大学を後に自宅に帰ろうと思ったら、ブルブル、とスマホが鳴った。見れば実家の隣に住む坂間さかまさんからの電話である。何かあったら連絡するように頼んでいた。


「はい、もしもし」


「もしもし、由衣ゆいちゃん? あのね、先週ね、お母さんが道端で倒れてて、お父さんが助けに行ったらしいのだけど、そのときすごい勢いで何か言ってたの。なんか叱ってる感じみたいだったの。ほら、私に言ってたじゃない、何かあったら連絡してって。忙しいかもしれないんだけど、あなたが東京に戻ってから二週間ぐらい経ってて、以前より何も音沙汰がないもんだから、心配になって。買い物にも出てないし、宅配も来てないみたいよ。ちょっと様子見たほうがいいかもしれないわ。」


 坂間さんの早口を聞きながら、頭の中ではまず疑問がいくつも湧いて出てきていた。あのとき、父も母も外に出ているような雰囲気ではなかった。父は時々買い物に行くようではあったが、母が外出するといったことは、あの時誰に聞いても微塵も聞かなかったことである。

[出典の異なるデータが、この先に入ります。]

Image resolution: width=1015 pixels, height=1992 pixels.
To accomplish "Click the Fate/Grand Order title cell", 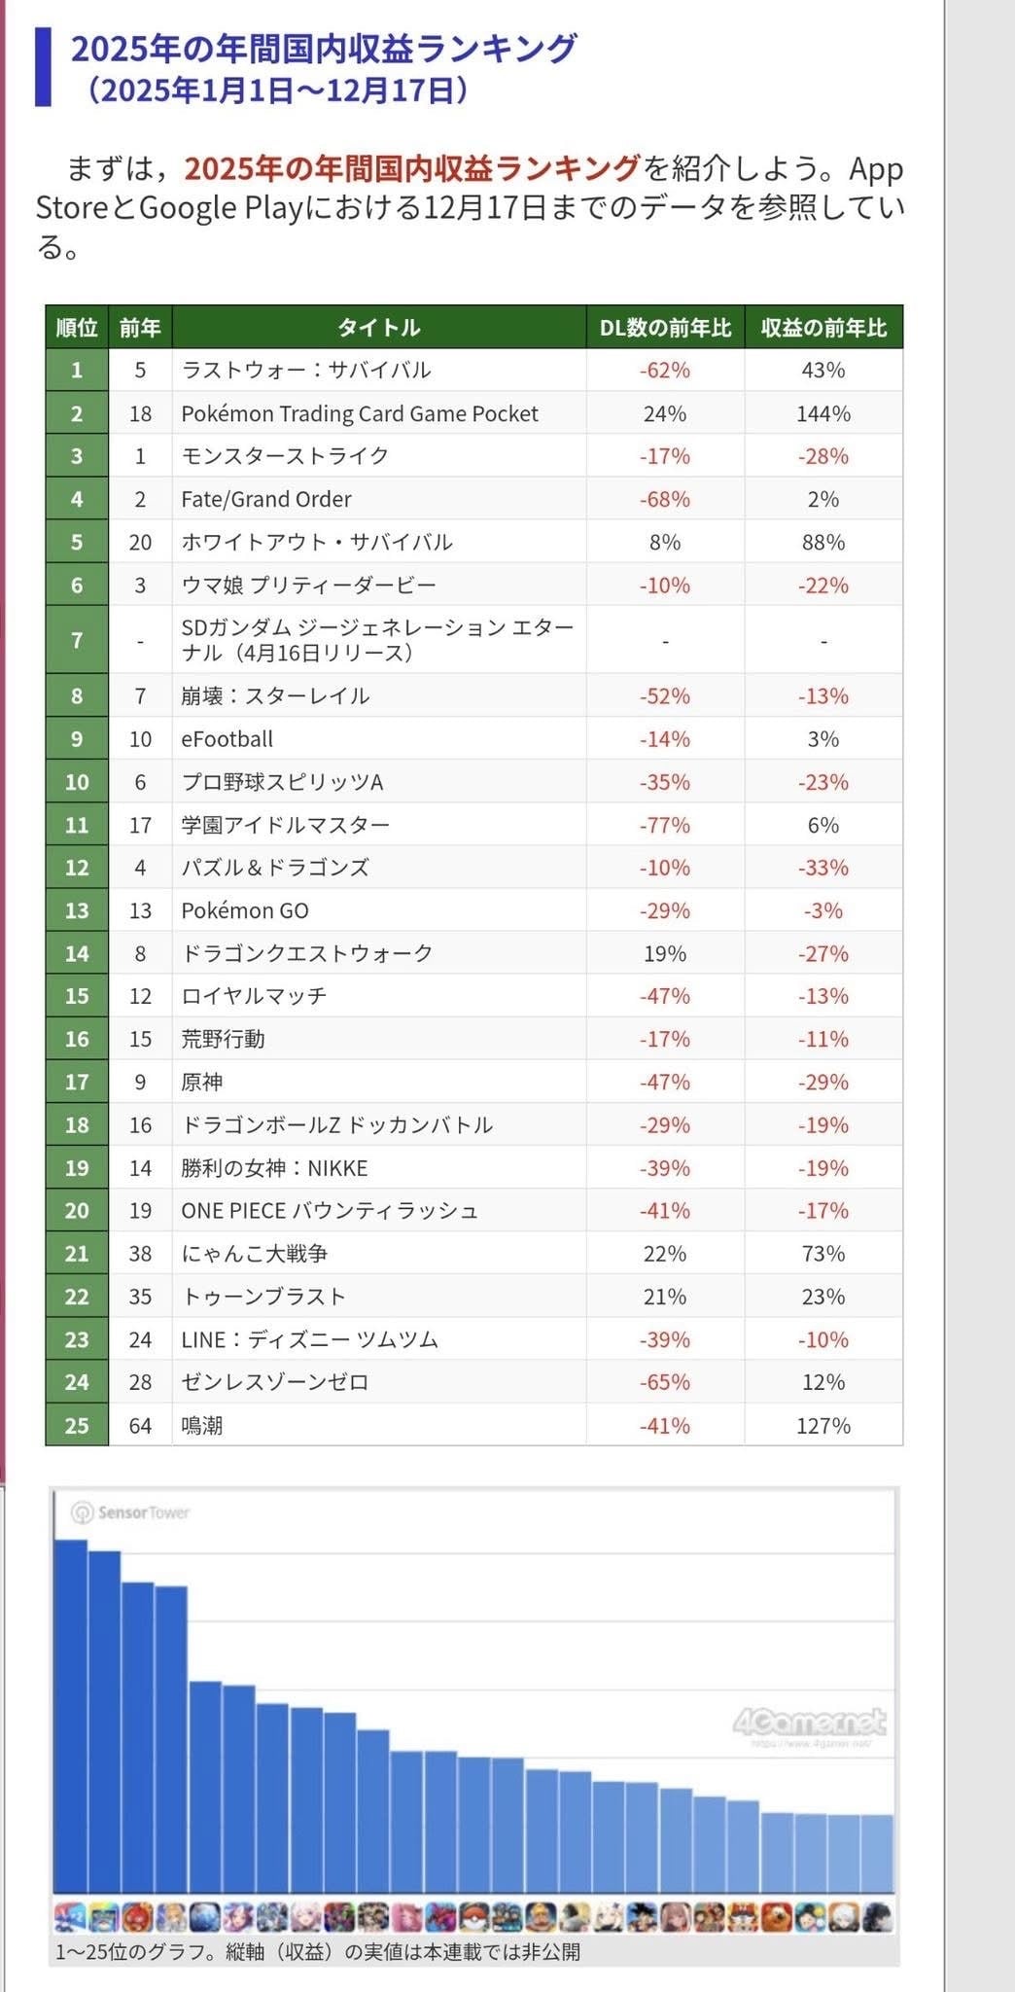I will tap(266, 499).
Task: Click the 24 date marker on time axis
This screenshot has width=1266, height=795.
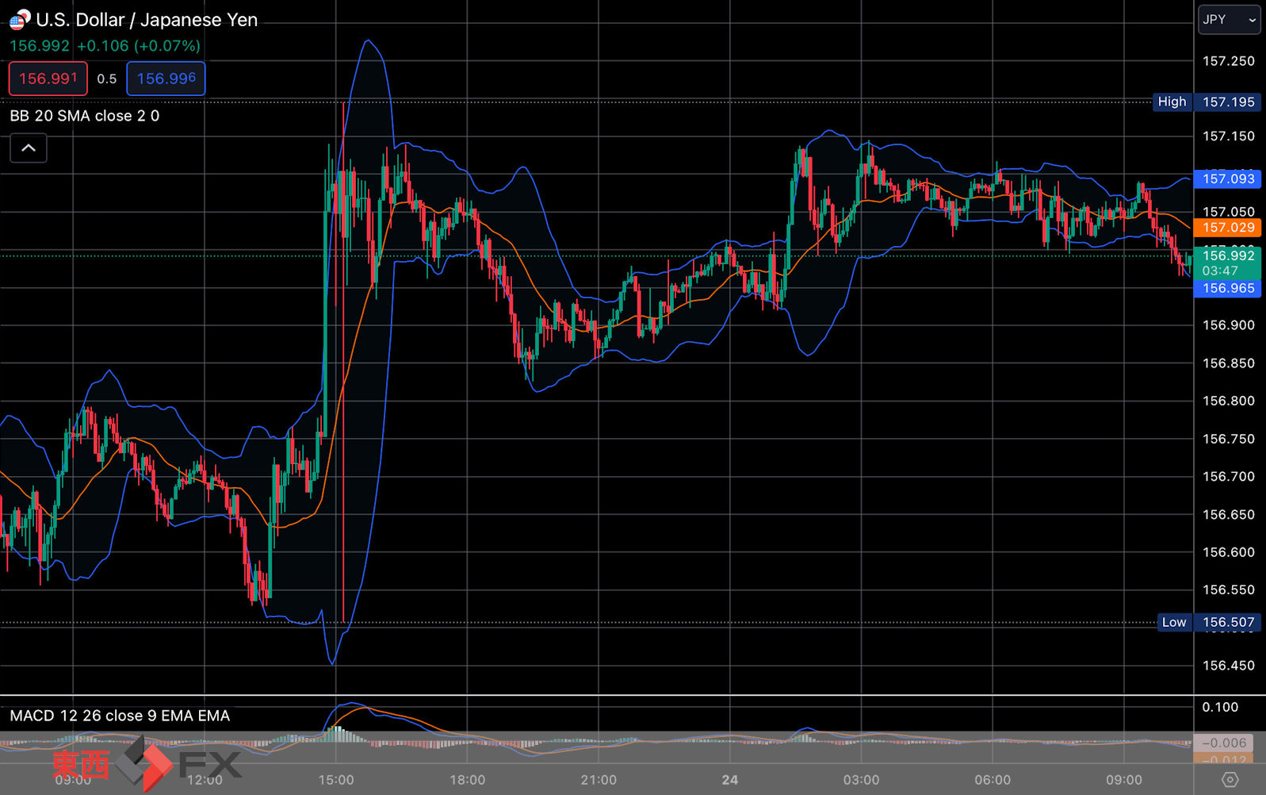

 今夜こそは問い詰めよう。そして役所なり警察なりカウンセラーなり病院なりなんなりに連れてゆかねば。そう固く決心して、その足で最寄りの駅に向かった。二時間ちょっとはかかる。実家に電話をしたが誰もとるものはいない。弟は寝てるんだろう。母親も寝てるかしら。父親は叫んでいるかやはり寝ているかなんだろう。プロレスでも見ているのかもしれない。